Having recently studied the apostle Paul and learned more about his life and his travels, I imagine the pain and loss he must have felt when Jesus was no longer with him. He not only knew Jesus was the Son of God, the Truth, the Life, but Paul undoubtedly also knew what made Jesus laugh or the meaning of a glance his way while sharing a parable. The very God that made the sunrise and the sunset with all of its glorious colors, the God that made such an intricate and sustaining system here on earth—trees that can go barren and blossom with vibrant color over and over with each passing season, and something as small as an mosquito having a role in the circle of life—yes, that God, walked here, on this earth right next to Paul. And then he died, rose again and ascended into heaven. While I don’t mean to compare the infinitely more meaningful and memorable departure of Jesus to my son driving off with a carload of boxes, the point is that both left a hole for those standing back, both were filled with emotion none-the-less.
Paul was able to muster up his courage to go on, leaning into the trust, hope and love that he had not only in the teachings and miracles of Jesus Christ but also in honor of the man, the person that he came to love so deeply. Oh, it wasn’t easy for Paul. He encountered hardships of all kinds including beatings, illnesses and imprisonment, but his love for Jesus and the need to spread the good news was all the motivation he needed. The life story of Paul is one I feel a personal connection to, not because I too have had any level of suffering that even begins to compare but because I have met and ministered to people that have.
I worked for a prison ministry for seven years, and in that time, I learned so many valuable lessons. I learned that people go their whole lives struggling against the pressures and realities that come with trying to make a life for yourself that is sustaining and fulfilling, and they have to make choices every day that impact the next step in their journey. Many choices get made without a conscious decision; we just act on the next step on the path we’ve set ourselves on. And it is not until all choices are taken away from us—choices of when and what to eat, what to wear, where to sleep—that we are forced to realize that every choice that impacts our lives starts with choices of the heart and head. I look at Paul like so many of the men and women who unselfishly volunteer in prisons all over this country every day. They too met Jesus.

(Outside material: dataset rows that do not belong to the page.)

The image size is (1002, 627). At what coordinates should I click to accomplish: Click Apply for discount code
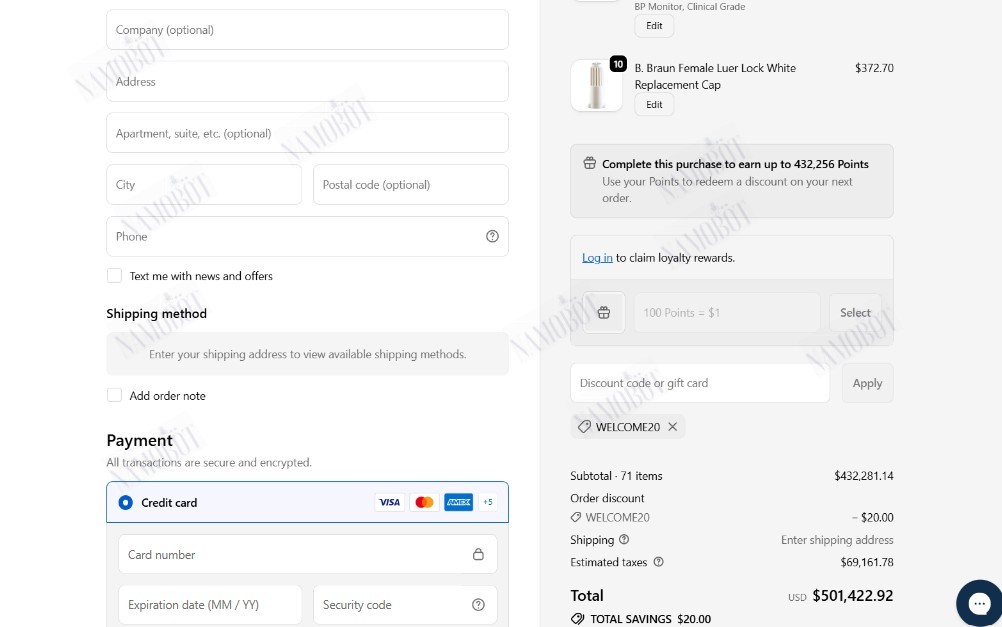coord(867,383)
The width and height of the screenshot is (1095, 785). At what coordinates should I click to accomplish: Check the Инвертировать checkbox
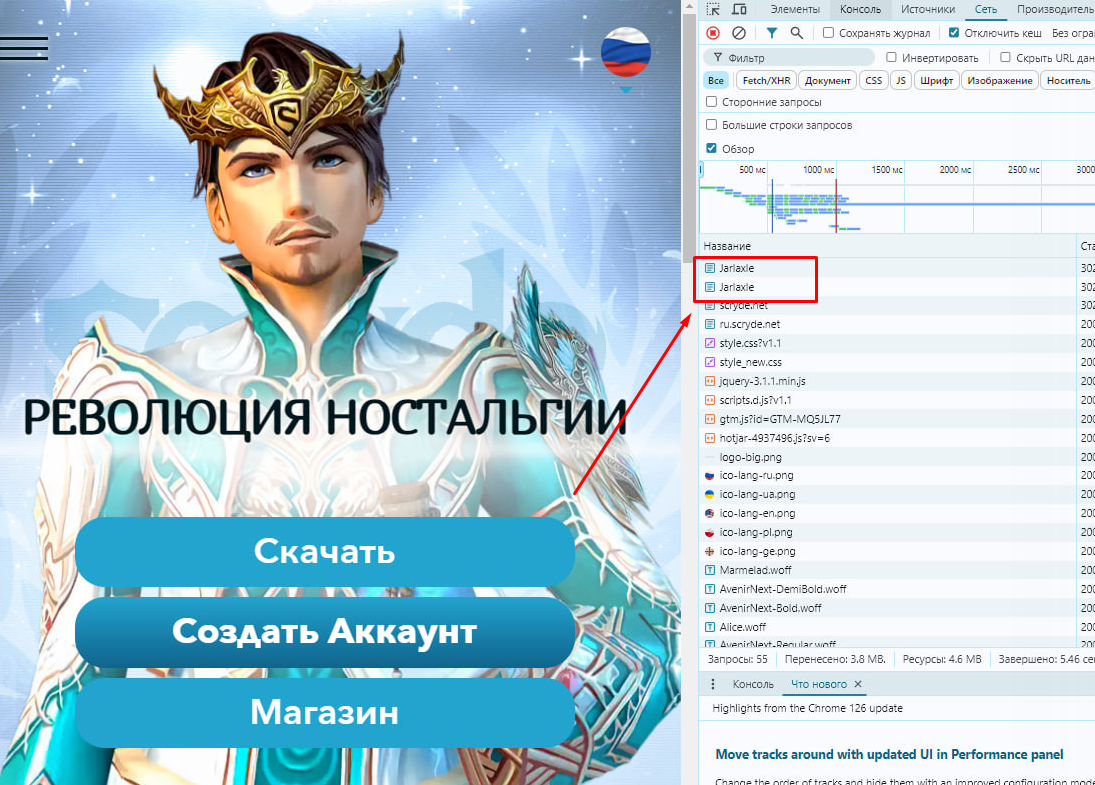[x=891, y=58]
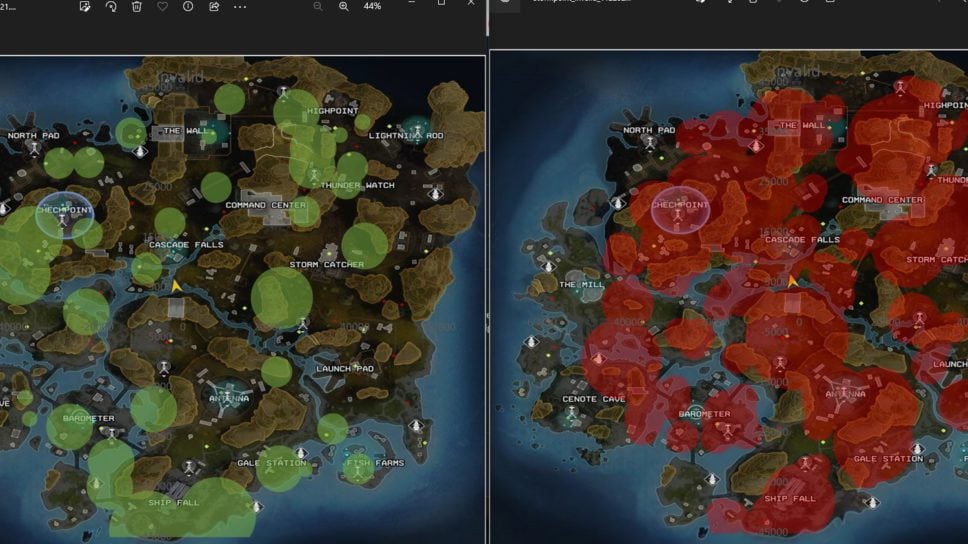Screen dimensions: 968x544
Task: Click the 44% zoom level indicator
Action: [x=372, y=6]
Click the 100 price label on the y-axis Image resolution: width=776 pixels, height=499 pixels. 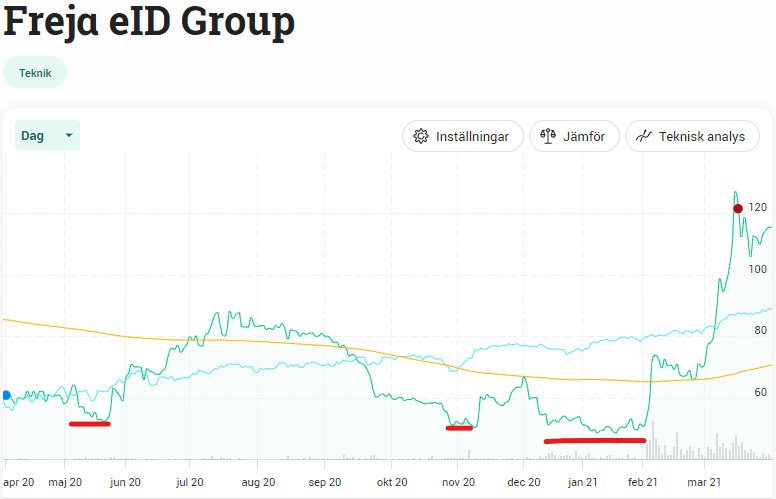point(757,270)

Some, like C.S. Lewis, met him with their heads as they worked through a very intellectual process to get to him, and others, like many of the prisoners and ex-offenders I knew, met him with their hearts. But each one that did was touched deeply by a love that motivates them to tell others all about it.
When my children are near, I long to hear every detail of their day, their hopes, their concerns—usually to the point of making them crazy with all of my questions. But it’s because I want to keep a little piece of them with me, to ponder on what I can do to make a difference for them. When they are far away, I peek at their Facebook pages; I hope for a Snapchat or text; and I reminisce over their childhood activities, sayings or antics so I don’t forget any part of the wonderful and unique person each of them is. It’s the same with my faith. When Jesus is near, I can’t get enough—I want to hear more and more, feel his presence and seek ways to put his spirit into all that I am and do. And when I feel he is distant, I remember those times I felt close and work to get back to those moments.
I feel the love of God when I consider my children. The impact each of them have on me and others is not measured by their academic achievements, their net worth or the titles they hold, it is measured by their kind and spirited souls. They are each their own unique person, each beautifully and wonderfully made, and counted by God, the Father Almighty as one of his own.
When Jesus came to earth, it created a kairos moment, a moment when God chose to act and his spirit was and still is palpable. I believe the birth of a child is also a kairos moment, a moment when God acts, when heaven most certainly has touched earth.